I am sure these will be delicio-so, they looked it! But I started them @8:45 (you know how Sat. mornings go) and it is 10:06 and they are on top of the stop rising with 7 mins to go. Then I have to bake them. 1-hour is pretty misleading. I am excited to eat them though!
Sorry it took longer than anticipated Melissa!
linda persun says
I am hunting for sticky bun recipe made with frozen bread dough and vanilla pudding mix. Anyone have this?
These are amazing! I let the dough rise in a warm proofing oven for 30 minutes then let them rise again in the pan after I rolled them out and cut them. (for about 2 hours they were doubled in size and the dough was SOFT and FLUFFY) I also made an extra 1/4 of the caramel sauce. After they were almost cooked I flipped them into another pan same size and returned to the oven to make the other side sticky as well! These were perfect!
So so glad you loved them, Charis!
Can you make the dough, roll them out and put them in the fridge the night before and then pull out in the morning? Hubby wants for Father’s Day but needs them by 8am :(!
Hi Heather, sorry I didn’t see this until now. I haven’t experimented with refrigerating the dough, but I’m assuming it would work.
I just want to say that I did make them the night before and then pull them out of the fridge the next morning. I proof them where you leave a pan of boiling water at the bottom of the stove in the preheated oven and let them race for about 40 minutes and then cut them. They were delicious. I’m actually making them again a week later!!!!!!
Heather, that’s awesome!! <3
I made this recipe and I guess 25 minutes is not enough time for the dough to rise. When mine were done cooking and had cooled off some, the dough was hard and not light and fluffy. Tasted awful. I know now that they did not rise enough. There is also not any mention of when to add the salt to the recipe. Lastly, the recipe calls for corn syrup—light or dark? I used light because that is what I had on hand. My sauce was a bit runny, so should I have cooked it a little longer? Thanks.
Sandy, so sorry you had issues with the recipe! I will make a notation in the recipe that some folks may need to allow the dough to rise longer.

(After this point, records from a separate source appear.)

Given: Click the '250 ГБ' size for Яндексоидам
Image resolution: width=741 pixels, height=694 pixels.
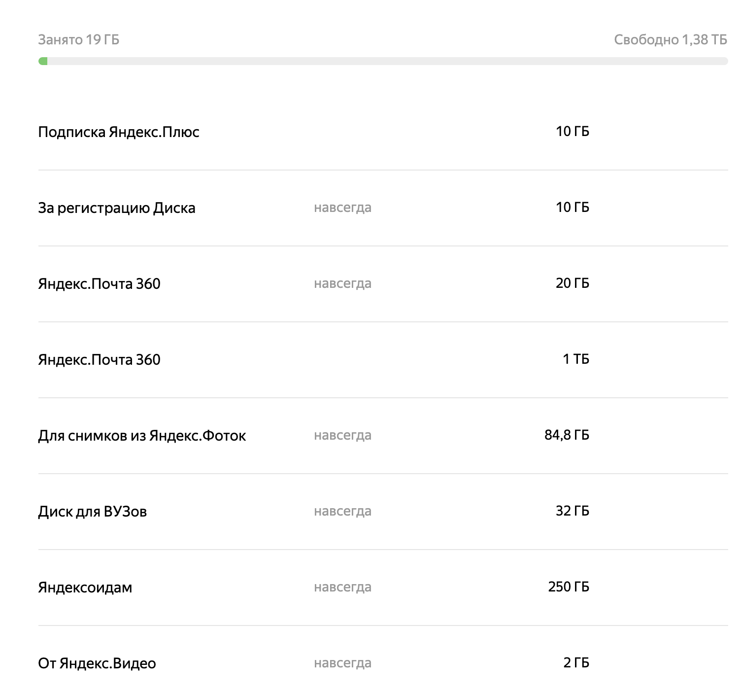Looking at the screenshot, I should (569, 587).
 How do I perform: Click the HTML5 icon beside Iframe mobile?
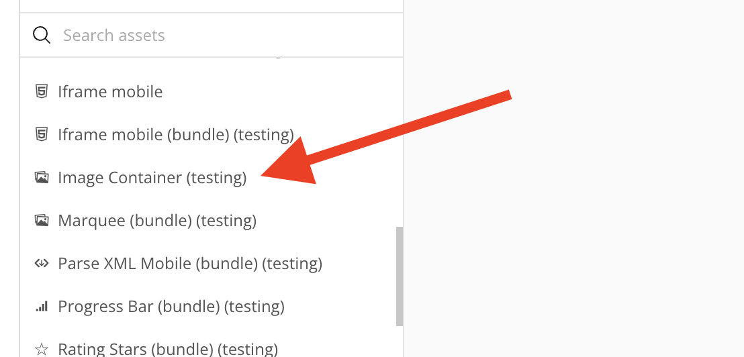tap(42, 91)
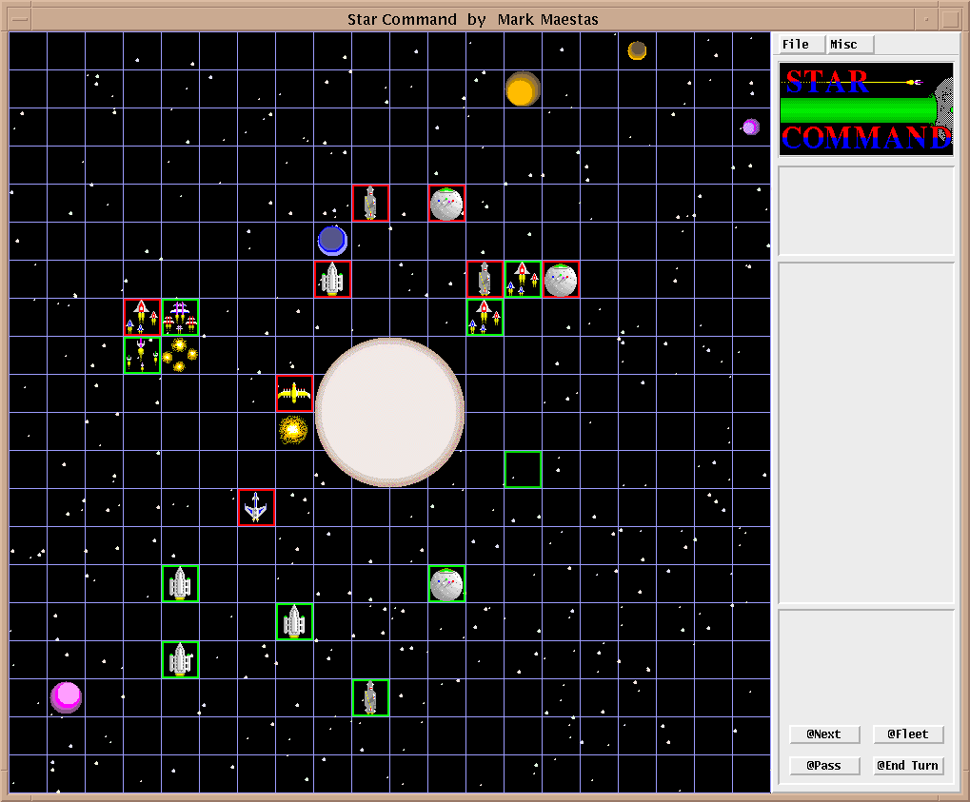The image size is (970, 802).
Task: Select the bottommost green-boxed shuttle ship
Action: point(370,697)
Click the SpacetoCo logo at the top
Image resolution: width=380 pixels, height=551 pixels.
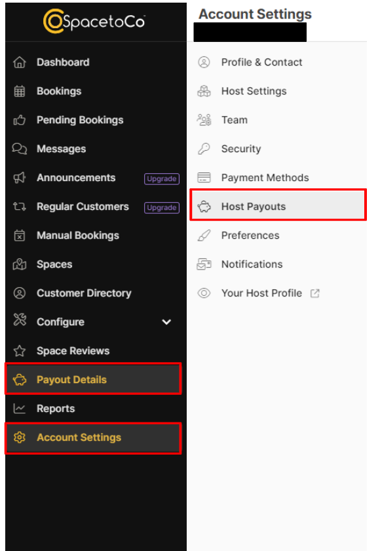(95, 21)
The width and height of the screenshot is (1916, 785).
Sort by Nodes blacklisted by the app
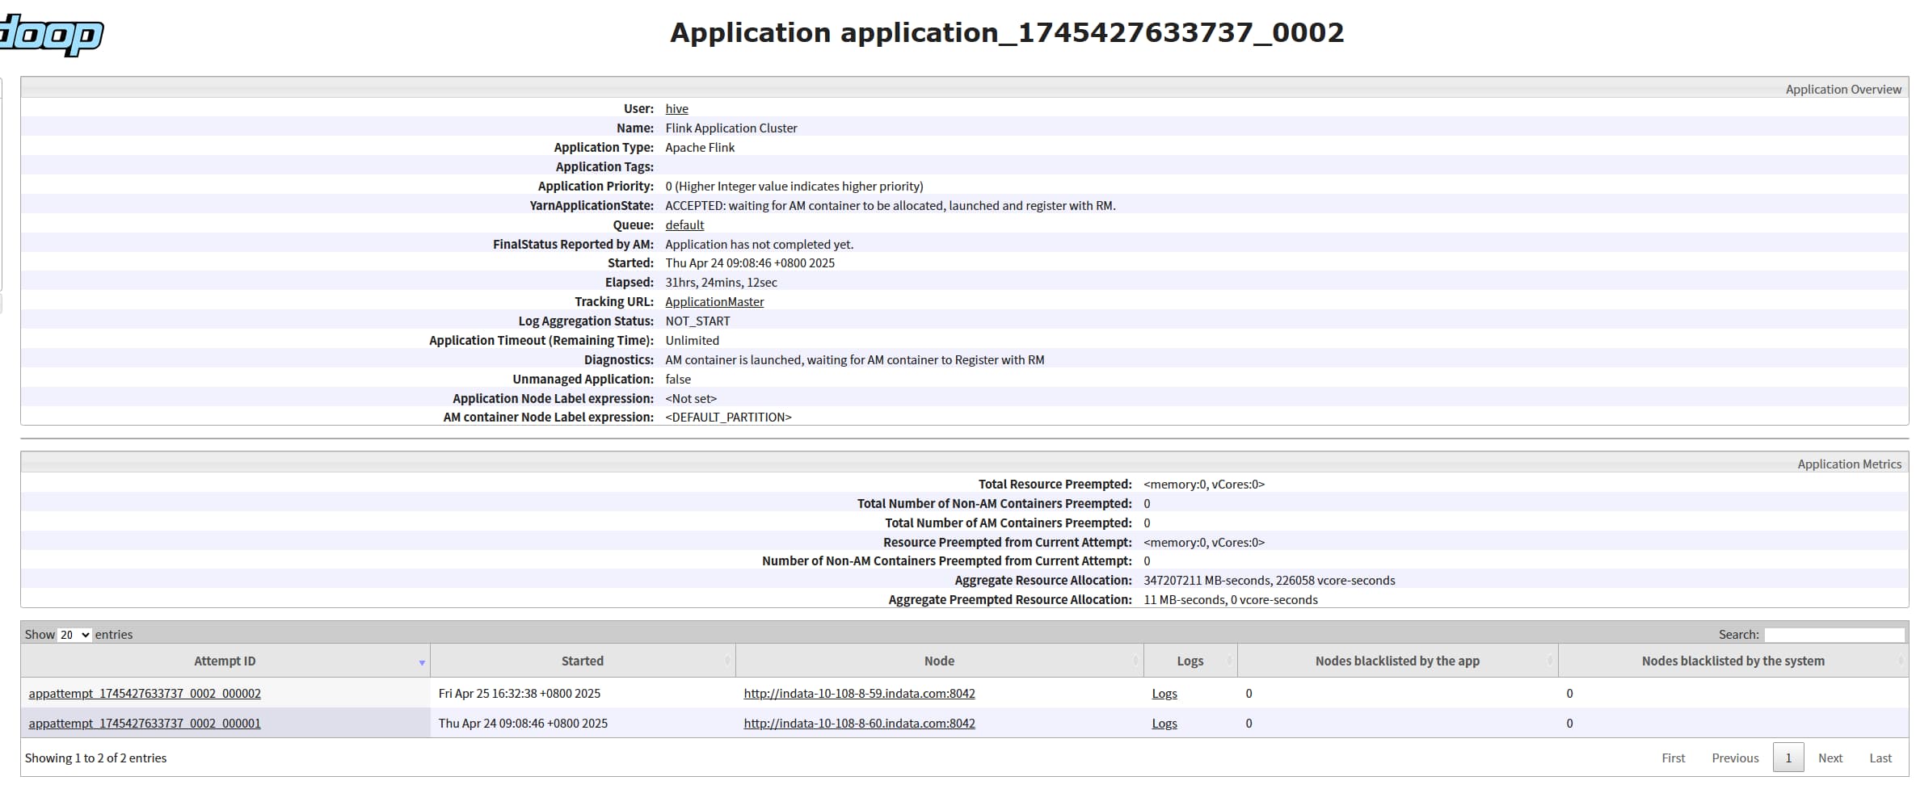click(x=1397, y=661)
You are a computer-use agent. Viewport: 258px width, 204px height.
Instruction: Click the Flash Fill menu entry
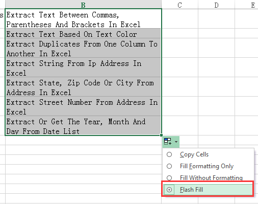(x=208, y=190)
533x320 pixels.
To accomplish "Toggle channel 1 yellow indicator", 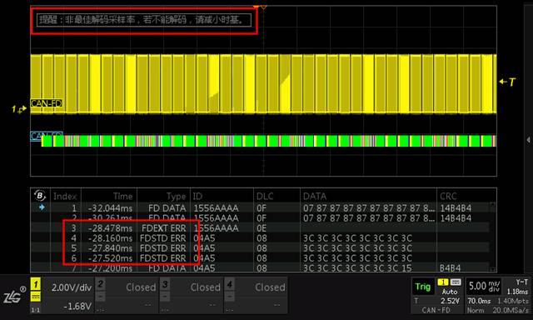I will 36,284.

Never follow the directions when ti says to let any dough rise for 30 minutes or 60 minutes. There are too many variables in everyone’s homes. Just let it rise until double. Period. It could be 45 minutes, it could be 2 hours. But always follow the rule of thumb of let it rise until doubled. And not allowing to let it rise, will give you the exact outcome you experienced. Also, in answer to your question about the corn syrup, always use light corn syrup unless otherwise specifically stated in the recipe to use dark. And yes, the sauce should be cooked to be a bit thick and syrup like. Not too long or too thick, or it’ll become hard and brittle like a lollipop.
Oh, and another thing, make sure your yeast is fresh. And make sure the liquid you add to it, is not too hot or cold. If it’s too hot, it’ll cook the yeast and it won’t rise. If it’s too cold, it won’t activate the yeast and it won’t rise. The perfect temp is 105-110. I find 110 to be perfect. So, for that, you’ll need a thermometer. So, when you melt the butter and milk, check the temperature.
Hope this helps you out.
I made these rolls and they look and smell great. But they didn’t rise. I even used new yeast. Any pointers?
Hm, perhaps the area where the rolls were set to rise wasn’t warm enough? I like putting the rising rolls on the top of my preheating oven so that residual heat circulates around the pan. A drafty kitchen could also contribute to the rolls not rising as well.
I just made these today and they were wonderful! Yummy, soft and not overly sweet! We all loved them. I did let it rise longer than stated other than that I followed everything. Thanks for sharing your recipe
Want to make but I don’t have unsalted butter . Can I use regular salted?
Hi Ann, of course! Just be mindful of adding any salt to the recipe.